The concept of “smells” has been familiar within the software engineering community for almost the last two decades. The term “code smell” first appeared in the popular Refactoring book by Martin Fowler; it was informally defined as “certain structures in the code that suggest (sometimes they scream for) the possibility of refactoring”. An excessive number of smells in a software system impairs the quality of the software and makes the software hard to maintain and evolve.
We can perceive smells and their corresponding refactorings at various granularities. Smells could be categorized as implementation smells, design smells, and architecture smells based on the scope of the impact made by the smells.
Among these types of smells, architecture smells’ impact and scope are the highest.
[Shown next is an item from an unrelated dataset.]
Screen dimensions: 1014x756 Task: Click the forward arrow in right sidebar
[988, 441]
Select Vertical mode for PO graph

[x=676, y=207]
It implies that the consequences of the architecture smells are felt in a wider scope within the software system and if we choose to refactor the smell, it will require much more effort than other kinds of smells (such as implementation smells). On the other hand, the benefits that an architecture smell refactoring would bring are also significantly higher. Thus, although, it is relatively difficult to carry out architecture refactoring, it is significantly fruitful and rewarding.
Architecture smells
Let us understand various architecture smells that may arise in a software system. Here, an architecture component is a namespace (or package in Java world).
- Cyclic Dependency: This smell arises when two or more architecture components depend on each other directly or indirectly.
- Unstable Dependency: This smell arises when a component depends on other components that are less stable than itself.
- Ambiguous Interface: This smell arises when a component offers only a single, general entry-point into the component.
- God Component: This smell occurs when a component is excessively large either in the terms of LOC or number of classes.
- Feature Concentration: This smell occurs when a component realizes more than one architectural concern/feature.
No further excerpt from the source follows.